However, if truly aiming for broad coverage, our solution settled on mandatory engineering class for high school graduation, for freshmen / sophomores. (PLoS Dec. 2011, if I remember correctly, some 35 states have passed mandates for service learning). Because: a program where college students volunteered in weekend programs would be nice, but in some areas, no engineering universities, nor universities, and in some cases not even engineering companies are located near high schools.
Also, the EPICS program people are optimistic that even non-technically oriented high-schoolers can, at that point in their life, choose engineering and succeed.
I, influenced by the people I've talked to, take the view that changing elementary school education is faster and easier. To really change high school or university, will come back to elementary school education.
I also am currently of the opinion that, "if students don't even know Algebra 1, it will be hard for them to engineer and work on cool projects (DIY movement, Instructables, MAKE), and students will be more easily discouraged."

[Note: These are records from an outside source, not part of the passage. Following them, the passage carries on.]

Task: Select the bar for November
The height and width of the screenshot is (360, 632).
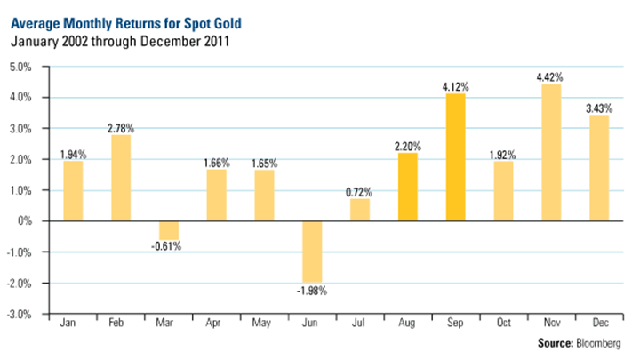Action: [551, 152]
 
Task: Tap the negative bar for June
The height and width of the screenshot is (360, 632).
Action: [311, 252]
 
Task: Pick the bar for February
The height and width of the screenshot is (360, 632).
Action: [121, 178]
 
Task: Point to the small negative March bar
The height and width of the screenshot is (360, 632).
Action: [169, 230]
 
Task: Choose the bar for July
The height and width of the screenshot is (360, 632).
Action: [359, 210]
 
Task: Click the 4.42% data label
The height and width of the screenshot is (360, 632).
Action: [551, 76]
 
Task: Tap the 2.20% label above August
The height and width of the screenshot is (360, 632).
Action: [407, 144]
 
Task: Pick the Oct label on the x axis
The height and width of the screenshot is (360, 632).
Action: [503, 324]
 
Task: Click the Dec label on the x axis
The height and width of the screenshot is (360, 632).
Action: [598, 324]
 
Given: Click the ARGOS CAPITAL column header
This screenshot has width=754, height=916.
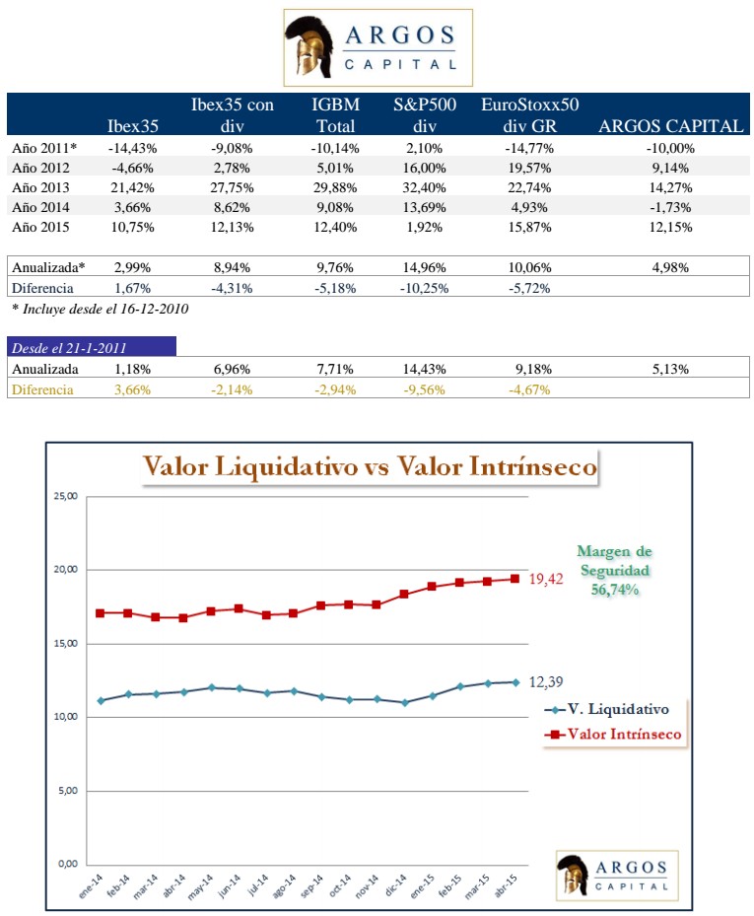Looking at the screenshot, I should point(670,126).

I choose not to tackle policy myself, since I fear my passion will burn out before anything changes. Rather, I would like to play the role of a negotiator and get more people talking and realizing that all sides need to give to reach a consensus. I also think that there are no magic-bullet one-size-fits-all solutions. Each school needs to take it's own time to implement what they decide is best. I also want to be flexible and adjust my list of best practices as I learn more.
First steps:
Read more. Checked out: The Death and Life of the Great American School System (history), Work Hard Be Nice (founding a school / group of schools)
Done reading: One Day, All Children (story of the founding of the Teach For America movement from the perspective of a Princeton senior / just-graduate). The Tipping Point (the spread of ideas).

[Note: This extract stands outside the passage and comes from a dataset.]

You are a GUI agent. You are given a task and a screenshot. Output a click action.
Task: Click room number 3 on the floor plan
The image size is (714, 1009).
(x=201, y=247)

To check out: Made to Stick: Why Some Ideas Survive and Others Die, Switch: How to Change Things When Change Is Hard
best practices in international development || post-in-progress
Three case studies:
Enron pipeline. NGO: tells enron, keep pipeline away from communities, preserve their culture. Cultural anthropologist says that when he visits, the villagers want the pipeline to come. (where is the disconnect? why did they not get buy-in?) (because we're human)
Malawi fertilizer. Government successfully promotes fertilizer use by optimizing subsidy program. Great, farming yields go up, people lifted out of poverty. But perhaps the fertilizer is actually chemically based. Twenty years from now, the land turns out to be ruined.

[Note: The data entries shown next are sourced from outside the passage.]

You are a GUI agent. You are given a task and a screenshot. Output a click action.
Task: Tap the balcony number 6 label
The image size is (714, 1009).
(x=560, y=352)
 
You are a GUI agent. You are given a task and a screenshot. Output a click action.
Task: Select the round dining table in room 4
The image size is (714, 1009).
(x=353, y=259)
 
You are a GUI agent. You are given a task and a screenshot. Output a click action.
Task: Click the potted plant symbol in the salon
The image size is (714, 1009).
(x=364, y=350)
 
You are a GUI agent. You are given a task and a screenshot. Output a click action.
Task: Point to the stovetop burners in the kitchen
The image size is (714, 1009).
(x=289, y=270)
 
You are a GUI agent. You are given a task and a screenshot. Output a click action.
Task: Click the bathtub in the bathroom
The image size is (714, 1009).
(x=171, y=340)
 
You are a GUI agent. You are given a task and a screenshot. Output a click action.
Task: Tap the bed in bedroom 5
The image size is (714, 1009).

Community, the young generation: want TV. But other (very close-by) community, the older generation there says that TV has replaced original culture. (but cultural changes happen all the time. people in the US were afraid of the radio, that it would replace singing on the porches. people in the US are afraid of the internet, instead of being united by TV, we are split everywhere.) (So I come down on the side of technological change, but is that because I am young? As I learn more, will I naturally come to the conclusion that local is everything?)
Tolstoy answered some of my questions in his short story:
The only thing I can do: a holistic optimization. It takes a long time to do so properly, and not on scales of student time, but real-life time, where a year is nothing. (yet a year is everything -- funding, competitions, gathering support, finding a team, momentum).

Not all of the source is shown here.